SOURCE MATERIAL:

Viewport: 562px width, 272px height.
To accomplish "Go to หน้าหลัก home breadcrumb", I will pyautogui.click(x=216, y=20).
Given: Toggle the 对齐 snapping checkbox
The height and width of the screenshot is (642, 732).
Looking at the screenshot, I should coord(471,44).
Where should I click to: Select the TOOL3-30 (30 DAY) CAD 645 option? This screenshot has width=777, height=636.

==

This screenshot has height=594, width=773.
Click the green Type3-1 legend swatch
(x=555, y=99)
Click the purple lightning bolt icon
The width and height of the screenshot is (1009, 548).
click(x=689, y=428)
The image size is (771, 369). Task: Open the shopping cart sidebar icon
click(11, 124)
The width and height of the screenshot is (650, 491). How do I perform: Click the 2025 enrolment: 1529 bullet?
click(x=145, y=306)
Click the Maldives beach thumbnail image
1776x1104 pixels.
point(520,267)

WHAT IS EXPECTED: The word "This" may appear in lines of the entries. State how many lines hold it, as a number alone.

COMPLETED TASK: 2